Billable hours are not foremost in the minds of most law students when slogging their way through law school. This account from the Stay of Execution Blog is probably typical -

I didn’t focus much when I was a law student on billable hours. I was on the BIGLAW track — I figured, I’m smart enough to play in the biggest ponds, I don’t want to hear the wimps and the naysayers whining about “quality of life.” I figured that was silly sour grapes stuff from people who couldn’t hack it. Then I got to BIGLAW and I saw how miserable this timing of every minute can make people. Including me.

Of course lawyers themselves aren’t the only ones affected. See the perspective of a child of a BigLaw partner at Blue Rabbit Hutch:

As much as I admire my dad for the example of hardwork and honesty and integrity that he set, I think I would’ve been just as happy with someone who was less stressed, overworked and underappreciated, or who was at least better able to keep the side effects of that pressure out of the home. My dad made a valiant effort to participate in our upbringing, being supportive of our activities, triumphs and failures. But work pulled him away all too often. It’s easier to understand now, but it was hard as a self-centered kid. And I think he was probably always considered a little too “soft” at his cutthroat firm anyway, because of the time he did take for his family. So really, he couldn’t win anywhere.

Of course quality of life for lawyers is not the only problem posed by the billable hour. The overriding incentive of the billable hour regime is to bill as many hours as you can get away with. When you have a fiduciary duty to your client and a minimum billable hour requirement from your firm, the conflict is inevitable.

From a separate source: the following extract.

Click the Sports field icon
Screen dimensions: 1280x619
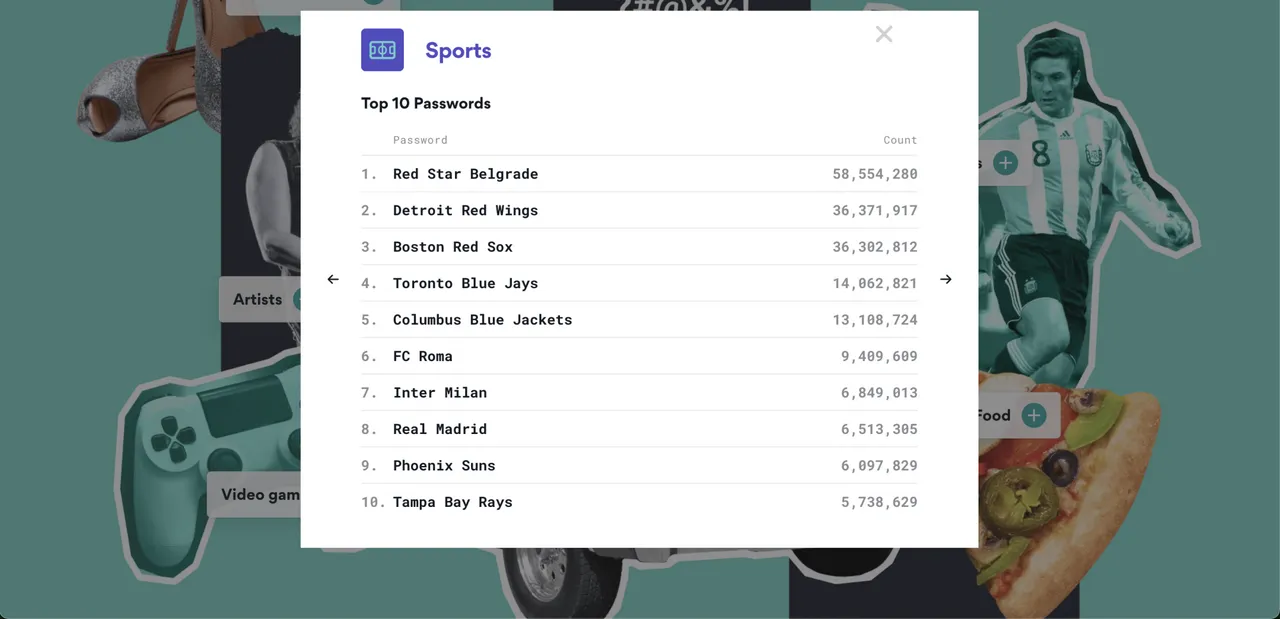[382, 50]
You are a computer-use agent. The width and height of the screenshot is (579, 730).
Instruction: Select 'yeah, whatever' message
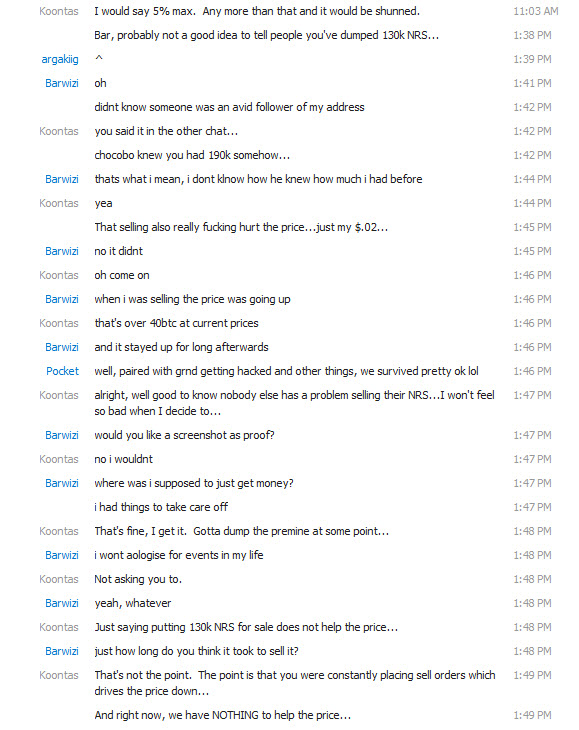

So, law students, what to do?

First, make yourself aware of the reality of legal practice. You’ve made a tremendous investment in money and time to go to law school. Wouldn’t it be worth investing a little time to figure out what you’ve gotten yourself into? I’m stunned at how much some of my fellow students seem not to know about the practice of law and how little interest they show in learning more.

Second, know thyself. BigLaw practice isn’t for everybody, but somebody’s got to do it and a lot of those people love it. You might be one of those people. We’ve been on the law firm reception tour the last few weeks and many of the lawyers I’ve met clearly love what they do and regard the sacrifice as well worth it. Others run screaming from it the first year of practice. See this resignation letter from a former associate at Greenberg Traurig who apologizes for accepting the job in the first place.

Third, if you do find that it’s not the life for you, figure out your alternatives. There are alternatives.

(1) You might decide to hang out your own shingle. When you’re the boss you get to set the billable hour requirements at whatever number you see fit. You have to eat of course and there are bills to pay, but if control is what you’re after, being your own boss is a good way to get it.

(2) You might choose a practice area with this in mind. D. Todd Smith notes in Texas Appellate Law Blog: Is Appellate Law Suited to Alternative Fee Structures?, that “[c]ertain features of appellate practice make breaking away from the billable hour possible.” Nearly every appellate practitioner I’ve spoken to has mentioned quality of life and predictable (not always fewer) hours as a big reason they’re in that practice area.

(3) Know the culture of the firms you’re interviewing with ahead of time. Talk to the attorneys, ask them about their experience. All firms feel the pressure of billable hours, but different firms deal with it differently. Know who you’re getting into bed with. If you’re going to work those hours make sure it’s with people you’ll enjoy being around for a significant portion of your day.